▶ [REQUIREMENTS]
Reproduce each of the following entries word for word, leaving out the pictures.

— BEGIN SUPPLIED MATERIAL —

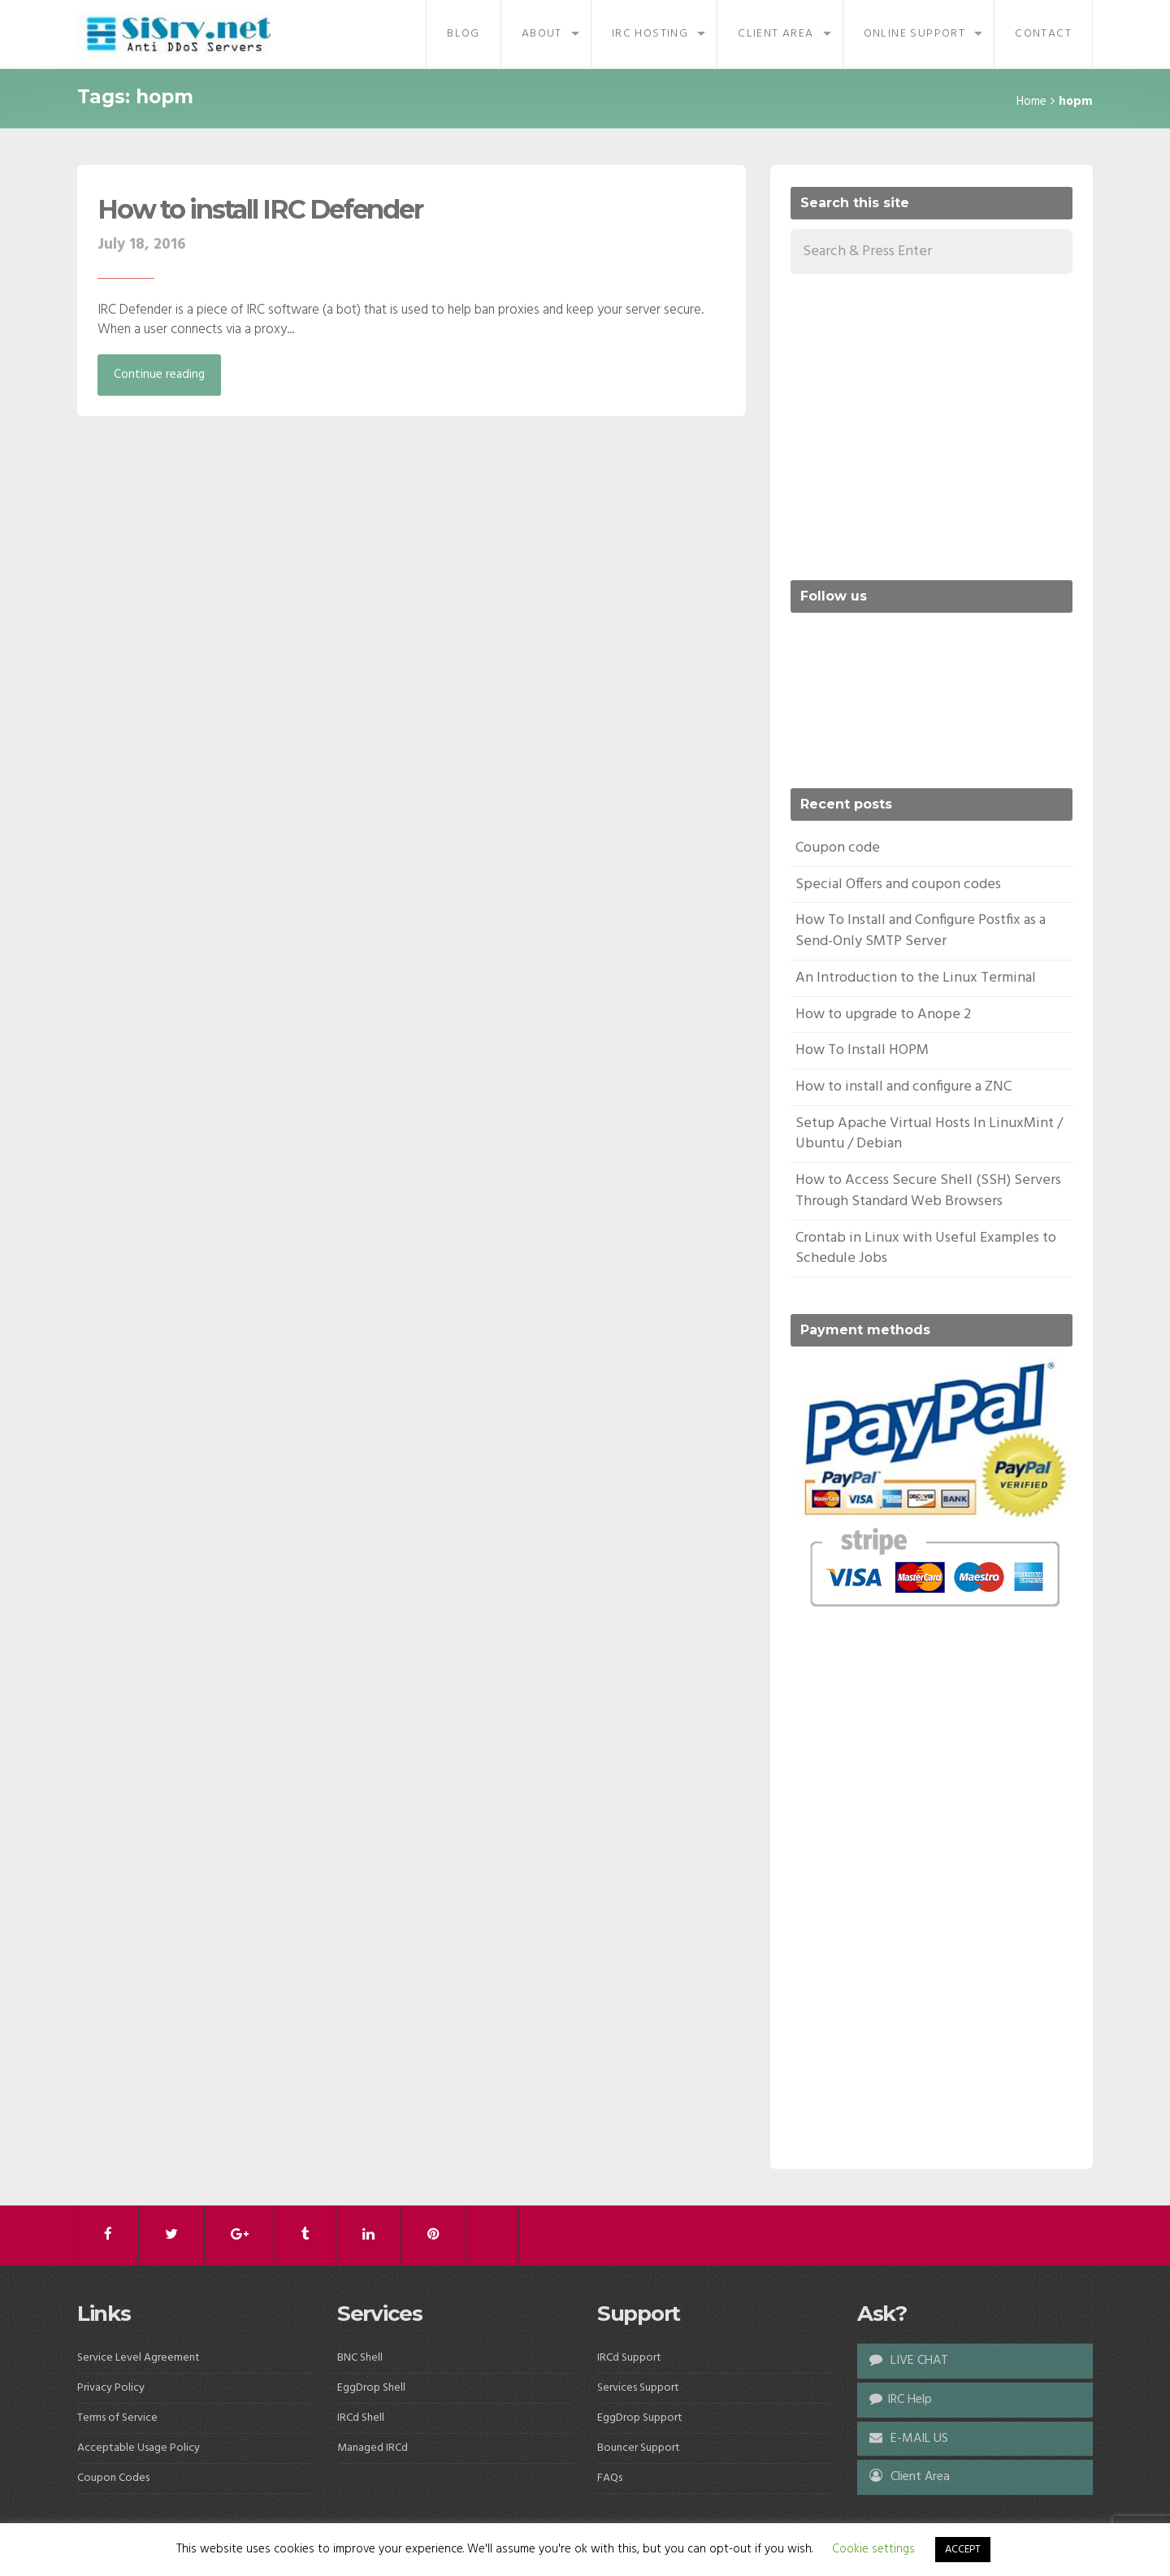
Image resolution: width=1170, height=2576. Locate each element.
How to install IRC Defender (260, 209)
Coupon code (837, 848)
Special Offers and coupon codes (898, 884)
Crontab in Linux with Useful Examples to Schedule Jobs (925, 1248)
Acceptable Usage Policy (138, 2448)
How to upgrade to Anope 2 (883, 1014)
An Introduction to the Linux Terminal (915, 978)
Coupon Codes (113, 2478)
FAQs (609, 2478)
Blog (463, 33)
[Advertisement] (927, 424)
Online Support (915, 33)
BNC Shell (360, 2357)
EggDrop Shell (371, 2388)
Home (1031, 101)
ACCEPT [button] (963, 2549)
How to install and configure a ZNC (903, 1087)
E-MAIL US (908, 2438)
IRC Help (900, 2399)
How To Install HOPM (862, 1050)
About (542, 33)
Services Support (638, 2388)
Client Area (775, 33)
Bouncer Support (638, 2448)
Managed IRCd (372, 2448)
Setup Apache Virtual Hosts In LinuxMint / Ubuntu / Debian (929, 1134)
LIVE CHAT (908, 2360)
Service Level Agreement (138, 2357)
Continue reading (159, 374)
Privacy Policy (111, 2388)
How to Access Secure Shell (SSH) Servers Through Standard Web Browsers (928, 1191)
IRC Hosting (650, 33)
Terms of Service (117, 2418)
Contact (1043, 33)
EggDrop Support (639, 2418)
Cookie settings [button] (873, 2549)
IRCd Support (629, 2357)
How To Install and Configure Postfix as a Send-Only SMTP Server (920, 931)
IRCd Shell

— END SUPPLIED MATERIAL —

▶ [ANSWER TO THE PROBLEM]
Image resolution: width=1170, height=2576. Locate each element.
How to install IRC Defender (260, 209)
Coupon code (837, 848)
Special Offers and coupon codes (898, 884)
Crontab in Linux with Useful Examples to Schedule Jobs (925, 1248)
Acceptable Usage Policy (138, 2448)
How to upgrade to Anope 2 (883, 1014)
An Introduction to the Linux Terminal (915, 978)
Coupon Codes (113, 2478)
FAQs (609, 2478)
Blog (463, 33)
[Advertisement] (927, 424)
Online Support (915, 33)
BNC Shell (360, 2357)
EggDrop Shell (371, 2388)
Home (1031, 101)
ACCEPT [button] (963, 2549)
How to install and configure a ZNC (903, 1087)
E-MAIL US (908, 2438)
IRC Help (900, 2399)
How To Install HOPM (862, 1050)
About (542, 33)
Services Support (638, 2388)
Client Area (775, 33)
Bouncer Support (638, 2448)
Managed IRCd (372, 2448)
Setup Apache Virtual Hosts In LinuxMint / Ubuntu / Debian (929, 1134)
LIVE CHAT (908, 2360)
Service Level Agreement (138, 2357)
Continue reading (159, 374)
Privacy Policy (111, 2388)
How to Access Secure Shell (SSH) Servers Through Standard Web Browsers (928, 1191)
IRC Hosting (650, 33)
Terms of Service (117, 2418)
Contact (1043, 33)
EggDrop Support (639, 2418)
Cookie settings [button] (873, 2549)
IRCd Support (629, 2357)
How To Install and Configure Postfix as a Send-Only SMTP Server (920, 931)
IRCd Shell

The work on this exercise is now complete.